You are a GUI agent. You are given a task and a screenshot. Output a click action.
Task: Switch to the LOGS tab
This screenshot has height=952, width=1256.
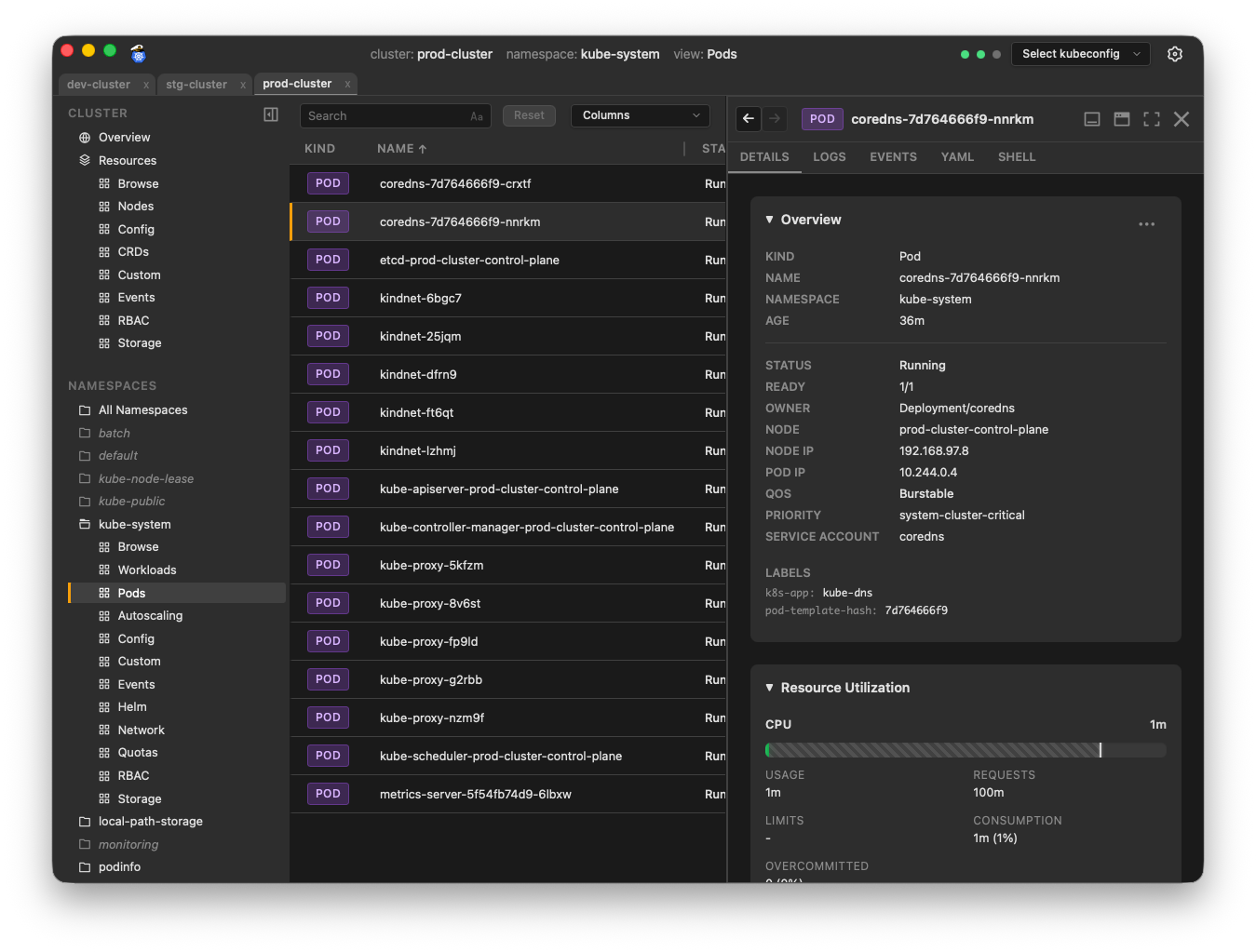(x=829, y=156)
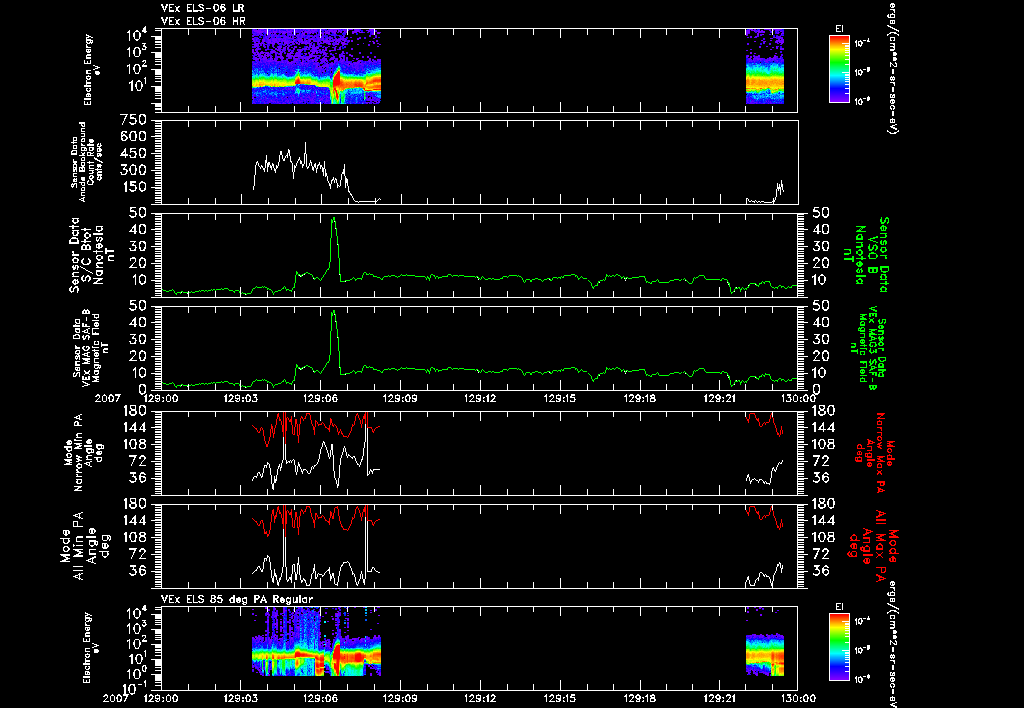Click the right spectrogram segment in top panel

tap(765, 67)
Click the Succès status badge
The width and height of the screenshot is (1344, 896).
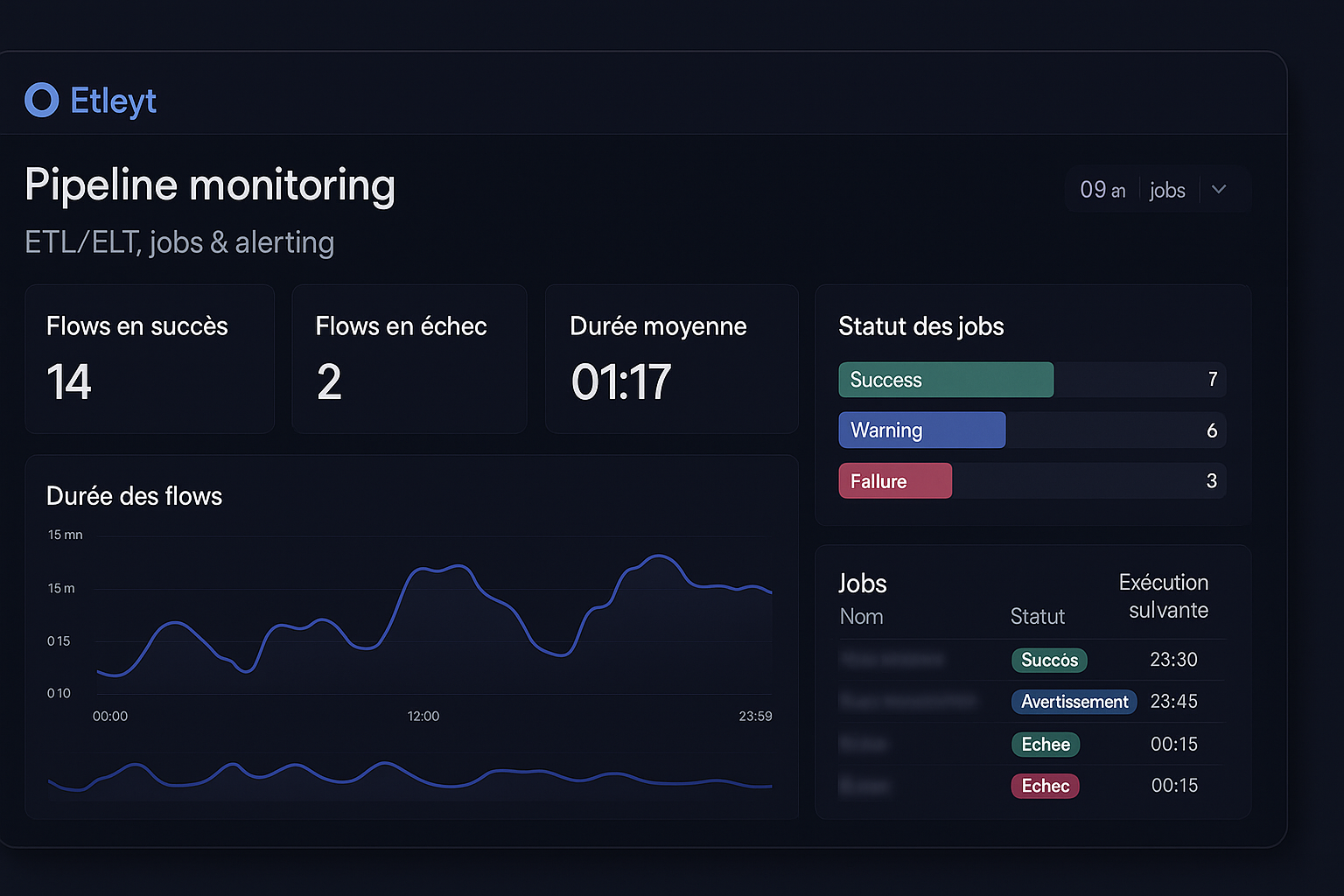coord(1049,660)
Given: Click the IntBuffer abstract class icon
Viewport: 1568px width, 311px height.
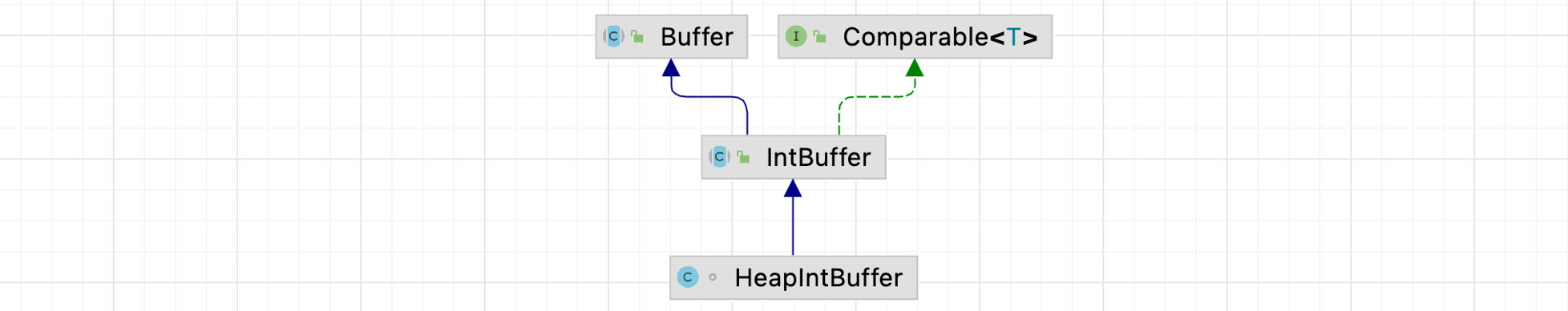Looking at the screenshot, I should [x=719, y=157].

* _What is being asked_
Could you retype all the entries exactly, skipping the pictures?

* _Answer section_
You are a GUI agent. You are given a task and a screenshot. Output a click action.
Task: Switch to the LOGS tab
This screenshot has height=952, width=1256.
(x=829, y=156)
Click the right spectrogram segment in top panel

tap(765, 67)
Click the Succès status badge
The width and height of the screenshot is (1344, 896).
coord(1049,660)
Given: Click the IntBuffer abstract class icon
Viewport: 1568px width, 311px height.
Looking at the screenshot, I should [x=719, y=157].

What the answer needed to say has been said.